Si torna ai cassonetti stradali in alternativa ai sacchi sul marciapiede per la raccolta differenziata di plastica/lattine e vetro. La nuova metodologia introdotta da Comune e Asp è iniziata ieri ed ha interessato il quartiere della Torretta.

La raccolta sperimentale coinvolge 1800 utenze domestiche e non domestiche del triangolo compreso tra corso Torino (lato destro tra via Corridoni e rotonda all'incrocio con i corsi XXV Aprile e Ivrea), corso XXV Aprile e via Corridoni.
Spacchettati all'inizio della mattinata dagli addetti Asp, numerosi cassonetti della plastica (completamente rinnovati insieme a quelli del vetro) sono risultati già colmi di rifiuti nel primo pomeriggio. "E' la dimostrazione che i cittadini hanno compreso l'obiettivo del nuovo sistema e collaborano per farlo funzionare" il commento della presidente Asp Giovanna Beccuti, che nel pomeriggio ha svolto un sopralluogo con il dirigente dell’Igiene Urbana Gianluigi Masino e Virginio Oddone, responsabile dei servizi alla città.

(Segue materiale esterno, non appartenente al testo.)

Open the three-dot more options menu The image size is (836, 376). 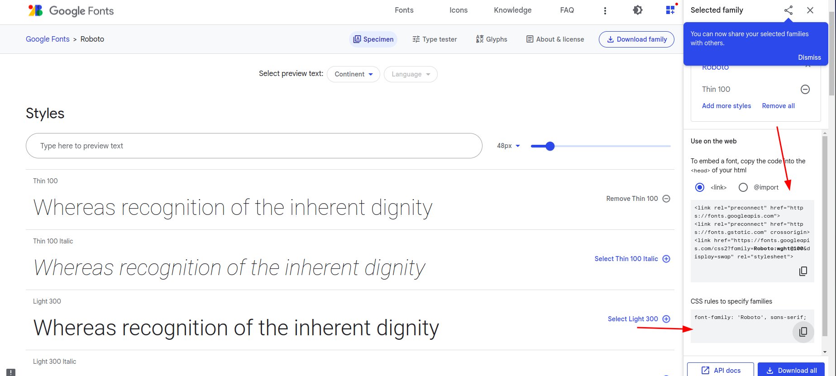pyautogui.click(x=605, y=10)
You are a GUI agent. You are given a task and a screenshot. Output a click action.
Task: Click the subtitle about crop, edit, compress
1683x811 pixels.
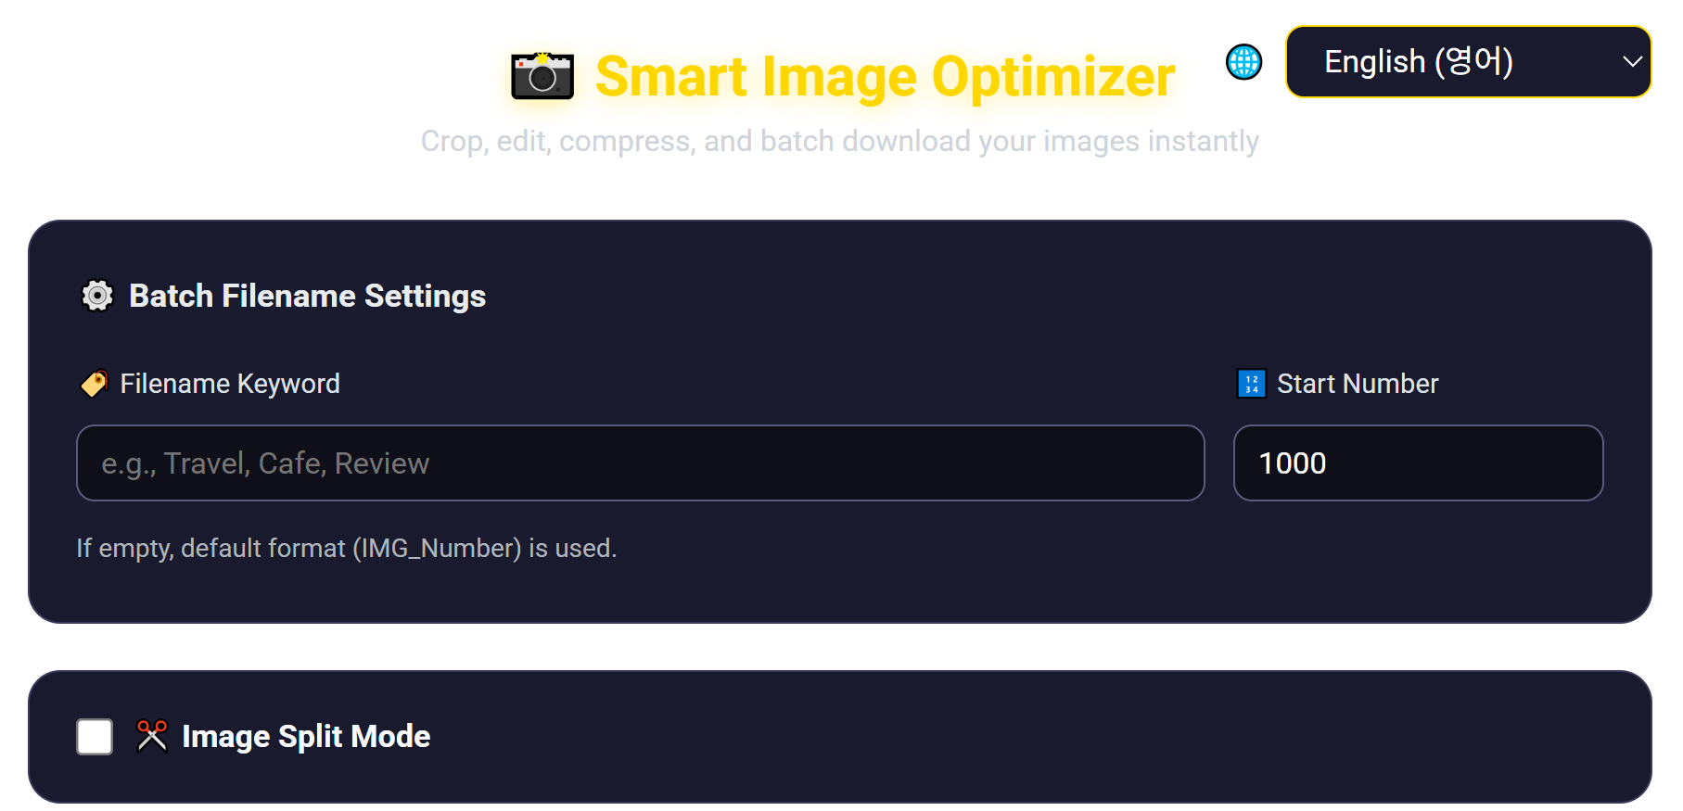[839, 141]
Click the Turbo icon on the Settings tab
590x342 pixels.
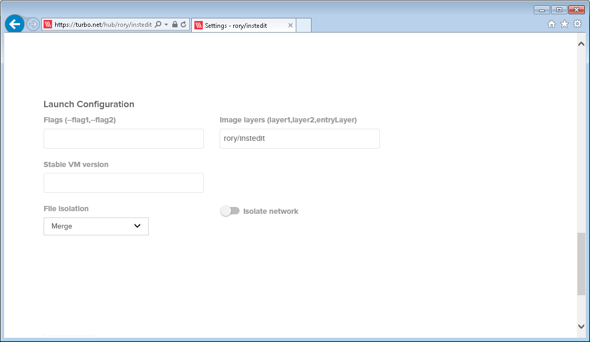point(199,24)

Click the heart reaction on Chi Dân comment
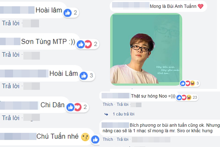pos(78,107)
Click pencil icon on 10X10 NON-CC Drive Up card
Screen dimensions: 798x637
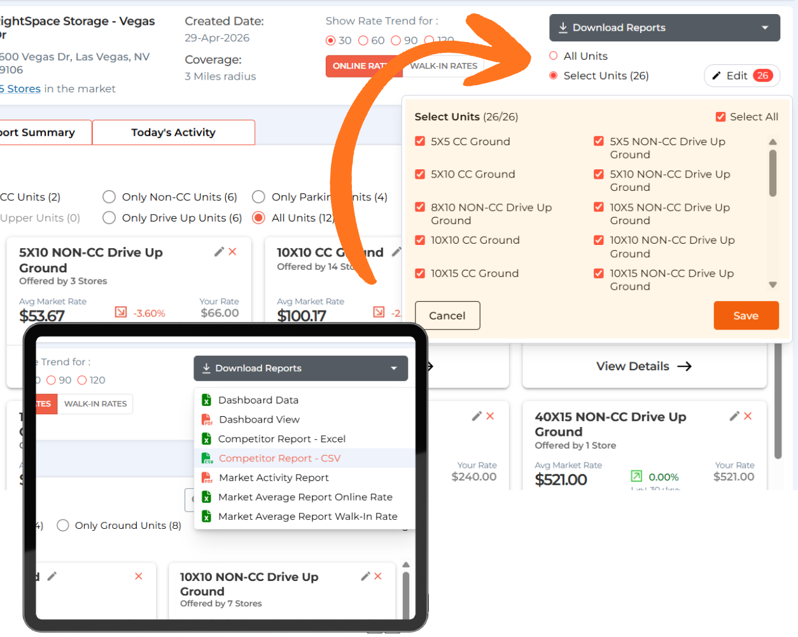(x=365, y=577)
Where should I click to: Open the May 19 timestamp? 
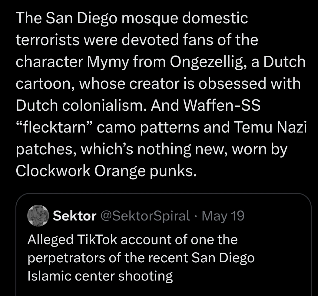click(x=223, y=216)
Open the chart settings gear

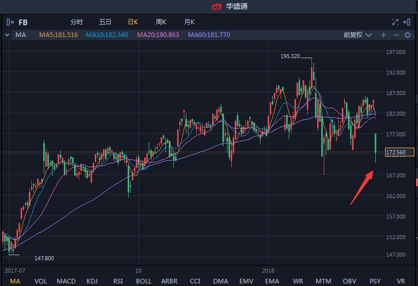coord(409,35)

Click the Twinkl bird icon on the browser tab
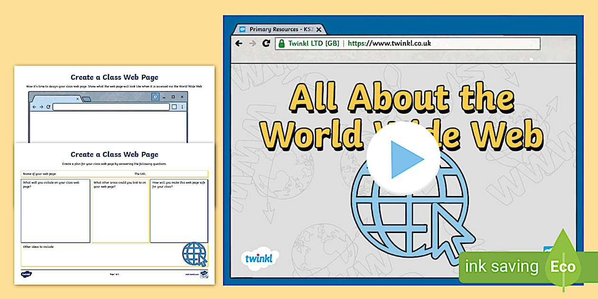tap(243, 29)
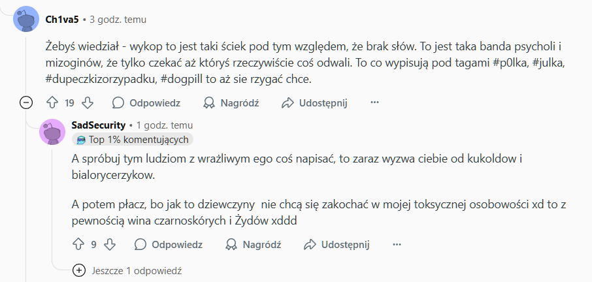Share Ch1va5's comment via Udostępnij

pos(314,102)
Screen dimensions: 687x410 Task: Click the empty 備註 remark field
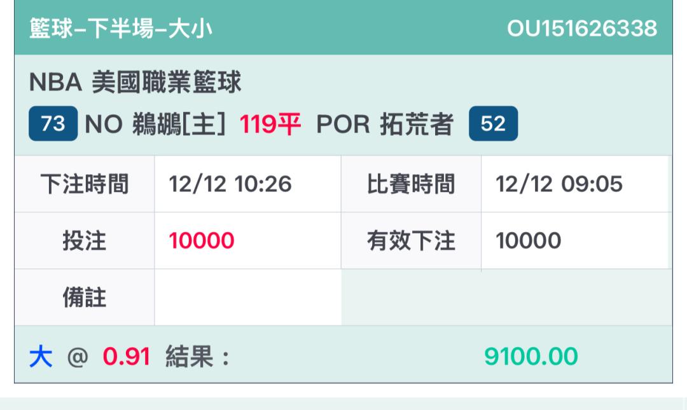(247, 297)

Pochissimi i sacchi depositati sui marciapiedi: l’unica vera criticità è stata riscontrata in corso Torino.
"Rispetto a prima - indica Beccuti - ieri la zona interessata dalla sperimentazione è parsa complessivamente più ordinata e pulita. In queste prime settimane del nuovo sistema, Asp manterrà comunque il doppio servizio, provvedendo a svuotare i contenitori delle isole ecologiche e a rimuovere dai marciapiedi i sacchi che dovessero ancora essere depositati. Contemporaneamente una squadra di addetti controllerà durante la giornata che intorno ai cassonetti non permangano rifiuti: facciamo affidamento al senso civico dei cittadini affinché questo non avvenga".

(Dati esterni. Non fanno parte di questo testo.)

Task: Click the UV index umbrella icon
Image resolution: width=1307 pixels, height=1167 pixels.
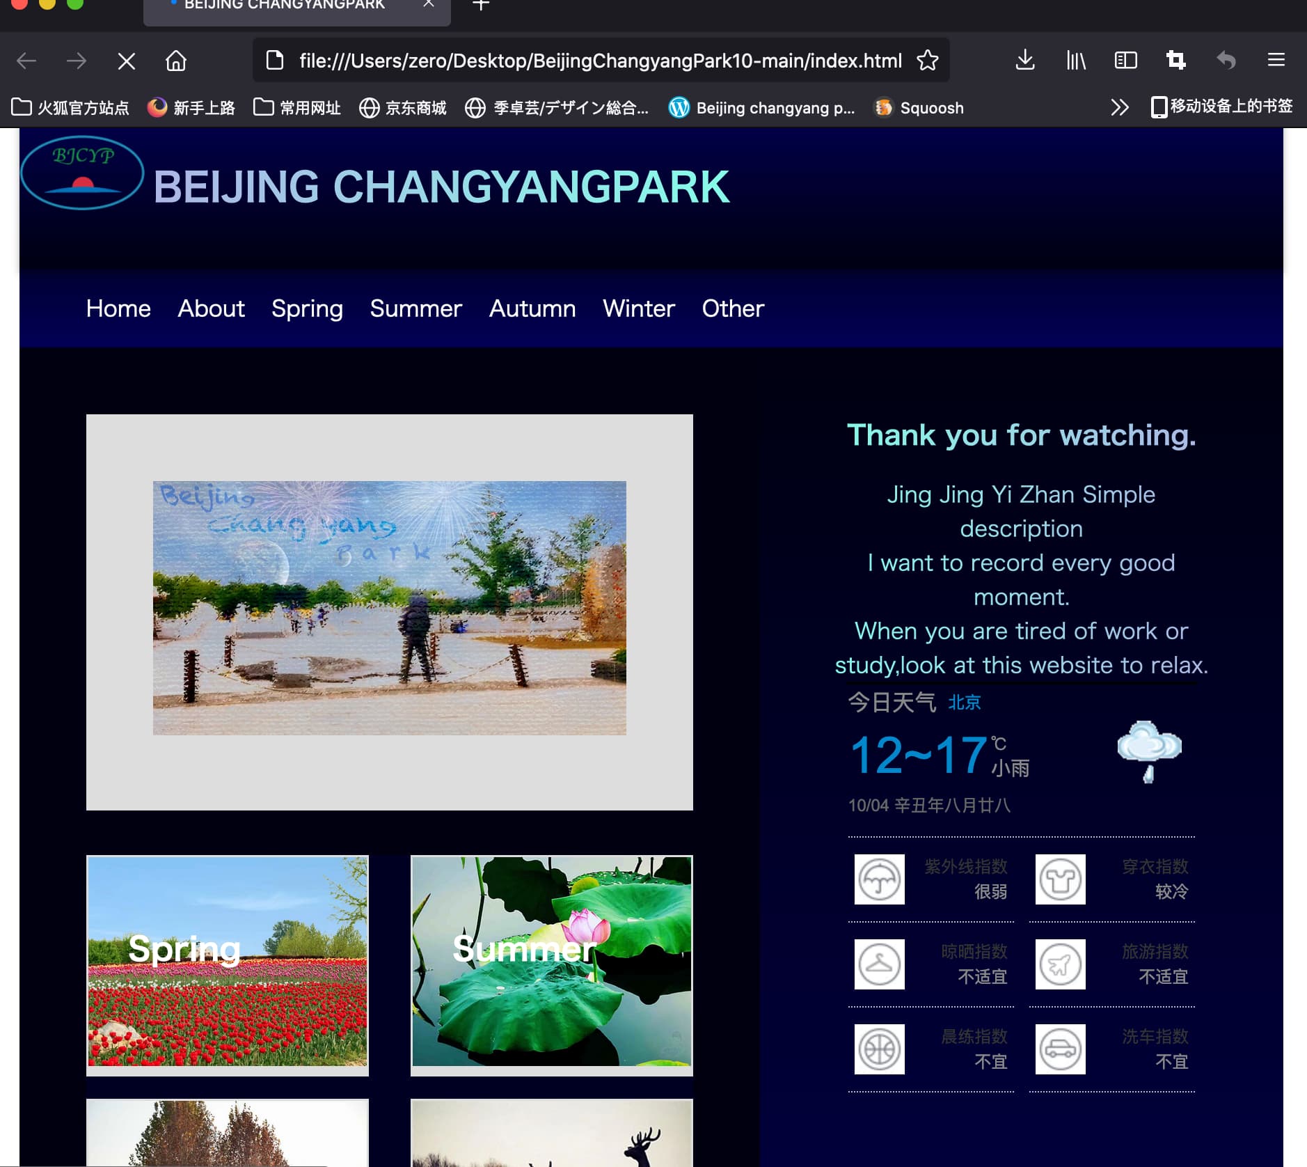Action: click(879, 879)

Per facilitare l'utenza, laddove è stato possibile sono stati inglobati nelle isole ecologiche (distanti fra loro da un minimo di 150 a un massimo di 250 metri) i cassonetti per la raccolta degli indumenti usati.
Infine per continuare a garantire un buon livello qualitativo di raccolta differenziata, il personale Asp provvederà all’apertura dei sacchi, a campione, nei cassonetti stradali al fine di controllare che la plastica non risulti mischiata ad altri tipi di scarti. I nuovi contenitori hanno lo sportello aperto per agevolare l’utenza nel deposito del sacco: qualora venissero usati in modo improprio (cioè con altri tipi di rifiuti depositati), lo sportello verrà chiuso e a ogni famiglia sarà consegnata una chiave per aprirlo.
"I primi segnali - afferma la presidente Beccuti - sono confortanti: la collaborazione dei cittadini, molti dei quali ci hanno manifestato il gradimento per la scelta di tornare ai cassonetti stradali, sarà determinante per la riuscita della sperimentazione e il mantenimento dell’attuale livello quantitativo di raccolta della plastica. Da parte nostra stiamo mettendo in campo il massimo impegno per far funzionare al meglio il nuovo sistema e assicurare la pulizia di marciapiedi e strade. Proprio per concentrare le forze nella prima zona coinvolta dal nuovo sistema, Asp e Comune hanno deciso di posticipare di qualche settimana l'avvio della stessa sperimentazione nell'area di corso alla Vittoria, dove si prevede di partire a fine gennaio".
Ai 1800 utenti, interessati da ieri al nuovo sistema, nelle settimane scorse sono stati distribuiti una lettera, a firma del sindaco Brignolo, dell'assessore all'Ambiente Bagnadentro e della presidente Asp Beccuti, sulle finalità dell'iniziativa, promossa sotto al titolo di "Ogni cosa al suo posto". Allegate alla missiva le istruzioni sul conferimento ai cassonetti stradali (plastica, lattine, vetro, indumenti usati) e condominiali (organico, indifferenziato, carta).
"Siamo molto soddisfatti - la conclusione di Giovanna Beccuti - per le scelte compiute nel 2016 sul miglioramento della raccolta differenziata e del decoro urbano. Ai nuovi orari di raccolta della plastica nel centro storico segue ora la sperimentazione del cassonetto stradale al termine della quale, tra sei mesi, decideremo se proseguire ed estendere il servizio anche in altre parti della città”.